US President Donald Trump’s latest sanctions on Iran's entire financial sector seek to cut Tehran off from the global system and will probably make its currency crisis worse.
The measures will probably fuel inflation and discourage humanitarian trade at a time when coronavirus ravages Iran.
Iran hawks in the Trump administration and in Congress spent the past several months pushing the president to impose the stringent sanctions on almost all the financial sector.
On Thursday, the US Treasury Department announced that any company conducting business with the 18 designated banks would face US sanctions if they did not wind down their transactions by mid-November.
"You'll see the immediate impact of the exchange mark on both the dollar and the euro appreciate greatly against the rial," Richard Goldberg, a former Trump national security adviser on Iran, told The National.
“This is going to contribute to the hyperinflation we’re seeing on the ground. Prices for consumer goods will likely rise.
“This will put enormous strain on the regime to have to continue to pump more of their reserves into the market to stabilise the system, which means they’re drawing down what foreign exchange reserves they have.”
The US dollar is worth about 42,100 Iranian rials.
Mr Goldberg returned to the Foundation for Defence of Democracies after leaving the White House this year.
Shahrzad Noorbaloochi, a sanctions lawyer, offered a similar assessment.
"There's going to be a shortage of foreign currency for the central bank to do anything," Ms Noorbaloochi told The National.
“Iran’s foreign assets are going to be de facto frozen because moving money in and out of Iran is going to be subject to secondary sanctions now, so that foreign currency is needed for conducting any sort of transactions that involve imports of goods.”

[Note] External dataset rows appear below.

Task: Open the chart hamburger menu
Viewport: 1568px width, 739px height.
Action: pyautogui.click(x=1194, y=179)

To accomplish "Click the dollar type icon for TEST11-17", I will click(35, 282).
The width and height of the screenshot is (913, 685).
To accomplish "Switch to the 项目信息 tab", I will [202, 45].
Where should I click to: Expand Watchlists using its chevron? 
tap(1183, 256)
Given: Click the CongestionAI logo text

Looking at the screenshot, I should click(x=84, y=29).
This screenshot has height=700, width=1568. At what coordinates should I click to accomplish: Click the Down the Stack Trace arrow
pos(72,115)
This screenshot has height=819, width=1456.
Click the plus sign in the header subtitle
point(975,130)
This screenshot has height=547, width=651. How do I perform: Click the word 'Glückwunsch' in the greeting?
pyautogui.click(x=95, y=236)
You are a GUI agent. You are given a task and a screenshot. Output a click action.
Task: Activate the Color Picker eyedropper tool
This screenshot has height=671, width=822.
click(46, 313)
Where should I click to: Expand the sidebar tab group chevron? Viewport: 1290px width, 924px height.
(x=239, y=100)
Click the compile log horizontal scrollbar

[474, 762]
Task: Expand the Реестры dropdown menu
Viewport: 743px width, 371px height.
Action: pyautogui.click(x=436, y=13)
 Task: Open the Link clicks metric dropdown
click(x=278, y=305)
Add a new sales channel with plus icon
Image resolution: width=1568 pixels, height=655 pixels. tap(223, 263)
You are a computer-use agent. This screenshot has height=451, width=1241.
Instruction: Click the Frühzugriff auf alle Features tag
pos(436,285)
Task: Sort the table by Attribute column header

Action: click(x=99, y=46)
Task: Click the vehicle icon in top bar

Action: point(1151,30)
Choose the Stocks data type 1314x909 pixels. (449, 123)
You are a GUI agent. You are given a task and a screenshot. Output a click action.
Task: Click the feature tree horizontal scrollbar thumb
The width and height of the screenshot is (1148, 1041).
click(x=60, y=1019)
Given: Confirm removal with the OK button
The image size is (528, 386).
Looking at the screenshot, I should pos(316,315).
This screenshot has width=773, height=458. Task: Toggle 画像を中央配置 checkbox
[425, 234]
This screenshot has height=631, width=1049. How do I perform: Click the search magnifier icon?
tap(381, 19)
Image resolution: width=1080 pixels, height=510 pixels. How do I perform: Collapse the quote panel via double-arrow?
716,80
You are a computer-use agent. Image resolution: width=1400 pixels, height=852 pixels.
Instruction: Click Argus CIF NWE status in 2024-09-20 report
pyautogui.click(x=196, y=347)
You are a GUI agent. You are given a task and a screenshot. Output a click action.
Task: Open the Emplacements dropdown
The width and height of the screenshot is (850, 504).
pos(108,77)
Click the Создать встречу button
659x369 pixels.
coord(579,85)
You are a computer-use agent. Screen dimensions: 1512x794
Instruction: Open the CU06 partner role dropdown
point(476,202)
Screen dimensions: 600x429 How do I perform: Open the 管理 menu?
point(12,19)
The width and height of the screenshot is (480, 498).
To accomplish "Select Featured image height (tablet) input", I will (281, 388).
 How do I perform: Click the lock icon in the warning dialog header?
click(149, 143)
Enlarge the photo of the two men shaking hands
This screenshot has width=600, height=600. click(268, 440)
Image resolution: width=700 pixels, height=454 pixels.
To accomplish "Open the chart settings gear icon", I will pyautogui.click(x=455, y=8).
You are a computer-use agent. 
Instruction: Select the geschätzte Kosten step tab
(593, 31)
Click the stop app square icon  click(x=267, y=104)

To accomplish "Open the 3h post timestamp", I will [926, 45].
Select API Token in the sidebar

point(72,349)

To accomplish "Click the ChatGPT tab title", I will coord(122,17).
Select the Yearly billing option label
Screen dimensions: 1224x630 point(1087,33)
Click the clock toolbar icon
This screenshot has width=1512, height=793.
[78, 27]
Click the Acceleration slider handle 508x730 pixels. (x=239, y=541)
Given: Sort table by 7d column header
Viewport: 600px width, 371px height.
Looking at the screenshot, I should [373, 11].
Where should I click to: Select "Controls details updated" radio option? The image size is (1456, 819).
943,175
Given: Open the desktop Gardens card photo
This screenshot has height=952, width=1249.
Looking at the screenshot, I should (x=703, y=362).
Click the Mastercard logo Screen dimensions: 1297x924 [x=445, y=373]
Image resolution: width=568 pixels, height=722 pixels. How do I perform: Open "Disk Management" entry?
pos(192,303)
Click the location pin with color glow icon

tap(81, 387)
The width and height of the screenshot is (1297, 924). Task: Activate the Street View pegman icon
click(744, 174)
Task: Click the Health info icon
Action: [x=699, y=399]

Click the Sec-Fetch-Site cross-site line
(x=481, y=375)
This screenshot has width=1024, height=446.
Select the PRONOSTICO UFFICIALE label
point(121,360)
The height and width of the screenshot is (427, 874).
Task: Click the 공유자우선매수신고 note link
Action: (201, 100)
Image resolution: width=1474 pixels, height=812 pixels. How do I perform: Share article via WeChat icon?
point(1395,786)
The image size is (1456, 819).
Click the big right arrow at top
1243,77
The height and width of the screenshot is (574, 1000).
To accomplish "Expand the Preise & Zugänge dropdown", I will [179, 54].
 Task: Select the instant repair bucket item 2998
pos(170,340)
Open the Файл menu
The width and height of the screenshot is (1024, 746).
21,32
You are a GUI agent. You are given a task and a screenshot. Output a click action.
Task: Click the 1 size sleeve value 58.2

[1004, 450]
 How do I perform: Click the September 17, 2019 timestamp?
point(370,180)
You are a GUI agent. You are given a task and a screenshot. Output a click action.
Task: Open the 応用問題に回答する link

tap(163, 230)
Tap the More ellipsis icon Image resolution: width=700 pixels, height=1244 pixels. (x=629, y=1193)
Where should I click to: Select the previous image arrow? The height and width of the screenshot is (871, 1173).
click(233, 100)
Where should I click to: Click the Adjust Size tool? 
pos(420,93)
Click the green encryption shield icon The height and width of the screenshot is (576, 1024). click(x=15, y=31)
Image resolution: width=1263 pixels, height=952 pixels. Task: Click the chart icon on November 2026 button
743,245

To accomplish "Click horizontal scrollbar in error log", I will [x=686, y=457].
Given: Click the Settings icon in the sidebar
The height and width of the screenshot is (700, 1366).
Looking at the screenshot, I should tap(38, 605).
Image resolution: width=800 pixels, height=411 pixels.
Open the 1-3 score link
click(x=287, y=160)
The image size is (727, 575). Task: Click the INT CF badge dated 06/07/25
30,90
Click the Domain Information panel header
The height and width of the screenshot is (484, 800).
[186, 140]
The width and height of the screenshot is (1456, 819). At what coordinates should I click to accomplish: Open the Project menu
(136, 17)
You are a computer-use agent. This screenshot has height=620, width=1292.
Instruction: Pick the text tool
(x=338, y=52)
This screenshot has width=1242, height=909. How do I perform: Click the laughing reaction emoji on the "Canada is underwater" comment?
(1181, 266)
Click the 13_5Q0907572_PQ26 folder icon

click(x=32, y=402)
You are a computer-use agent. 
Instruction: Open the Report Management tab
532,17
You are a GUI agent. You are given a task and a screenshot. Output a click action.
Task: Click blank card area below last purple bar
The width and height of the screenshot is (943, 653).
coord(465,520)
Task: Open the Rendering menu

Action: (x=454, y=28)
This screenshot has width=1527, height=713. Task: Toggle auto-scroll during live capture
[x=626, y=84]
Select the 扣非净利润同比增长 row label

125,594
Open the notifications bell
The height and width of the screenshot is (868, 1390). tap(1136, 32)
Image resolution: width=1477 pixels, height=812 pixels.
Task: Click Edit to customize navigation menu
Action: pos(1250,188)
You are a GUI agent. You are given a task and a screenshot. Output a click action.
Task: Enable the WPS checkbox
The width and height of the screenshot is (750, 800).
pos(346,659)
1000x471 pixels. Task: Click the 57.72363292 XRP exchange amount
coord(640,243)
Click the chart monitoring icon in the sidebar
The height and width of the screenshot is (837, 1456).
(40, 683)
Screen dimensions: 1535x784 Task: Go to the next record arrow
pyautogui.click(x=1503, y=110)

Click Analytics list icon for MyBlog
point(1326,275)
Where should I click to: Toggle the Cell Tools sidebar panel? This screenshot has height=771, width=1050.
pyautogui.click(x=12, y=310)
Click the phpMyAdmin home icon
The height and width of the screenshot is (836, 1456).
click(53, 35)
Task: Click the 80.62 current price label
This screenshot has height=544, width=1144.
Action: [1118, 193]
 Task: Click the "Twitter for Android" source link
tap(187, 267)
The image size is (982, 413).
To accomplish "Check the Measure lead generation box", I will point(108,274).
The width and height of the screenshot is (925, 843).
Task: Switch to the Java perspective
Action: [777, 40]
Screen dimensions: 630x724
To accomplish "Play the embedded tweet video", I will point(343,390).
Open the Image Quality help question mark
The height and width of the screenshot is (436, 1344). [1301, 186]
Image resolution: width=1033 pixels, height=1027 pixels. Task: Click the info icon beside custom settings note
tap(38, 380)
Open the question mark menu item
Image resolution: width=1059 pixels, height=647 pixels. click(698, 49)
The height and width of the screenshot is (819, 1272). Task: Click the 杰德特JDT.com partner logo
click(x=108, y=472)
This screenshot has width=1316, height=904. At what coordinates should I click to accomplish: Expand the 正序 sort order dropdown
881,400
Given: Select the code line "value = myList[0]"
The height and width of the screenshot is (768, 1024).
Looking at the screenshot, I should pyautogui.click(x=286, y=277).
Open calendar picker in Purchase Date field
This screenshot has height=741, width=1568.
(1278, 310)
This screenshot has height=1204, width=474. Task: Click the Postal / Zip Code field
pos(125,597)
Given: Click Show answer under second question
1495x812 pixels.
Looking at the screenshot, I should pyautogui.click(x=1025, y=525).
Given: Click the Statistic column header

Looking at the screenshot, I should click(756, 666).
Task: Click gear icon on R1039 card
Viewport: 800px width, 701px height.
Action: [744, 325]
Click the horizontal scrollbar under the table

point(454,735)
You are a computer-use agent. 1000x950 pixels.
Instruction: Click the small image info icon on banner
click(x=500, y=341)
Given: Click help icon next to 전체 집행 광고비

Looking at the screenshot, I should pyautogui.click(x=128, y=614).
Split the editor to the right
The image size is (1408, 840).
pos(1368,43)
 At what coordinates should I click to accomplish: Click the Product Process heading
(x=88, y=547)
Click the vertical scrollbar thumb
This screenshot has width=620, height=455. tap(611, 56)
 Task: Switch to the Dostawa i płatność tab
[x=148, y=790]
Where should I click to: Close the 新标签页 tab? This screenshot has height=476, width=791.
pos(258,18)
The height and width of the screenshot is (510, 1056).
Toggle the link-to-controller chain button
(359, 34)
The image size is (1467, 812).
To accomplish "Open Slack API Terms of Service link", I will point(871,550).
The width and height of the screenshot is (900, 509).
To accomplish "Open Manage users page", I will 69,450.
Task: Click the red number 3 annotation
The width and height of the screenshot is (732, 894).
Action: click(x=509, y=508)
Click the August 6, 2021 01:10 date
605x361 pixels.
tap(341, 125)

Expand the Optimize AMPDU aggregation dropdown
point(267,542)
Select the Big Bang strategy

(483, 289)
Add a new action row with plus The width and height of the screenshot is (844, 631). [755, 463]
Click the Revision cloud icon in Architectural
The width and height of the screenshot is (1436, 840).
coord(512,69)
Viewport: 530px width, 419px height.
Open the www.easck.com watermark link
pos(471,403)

Mr Trump’s latest sanctions could also expel Iran from a key financial messaging network based in Europe, further frustrating its ability to import goods.
The Foundation for Defence of Democracies and several key Republican senators lobbied Mr Trump to impose sanctions Iran’s entire financial sector in the months leading up to the designation.
"Designating Iran's financial sector in its entirety would immediately blacklist all remaining Iranian banks and force Swift to disconnect them," wrote six Republican senators, led by Tom Cotton, in a September letter to Mr Trump.
It is unclear whether the US Treasury would go so far as to sanction the Swift network should it fail to disconnect the Iranian banks.
But Mr Goldberg said the secondary sanctions on Iran’s financial sector would also extend to the the financial messaging network based in Brussels.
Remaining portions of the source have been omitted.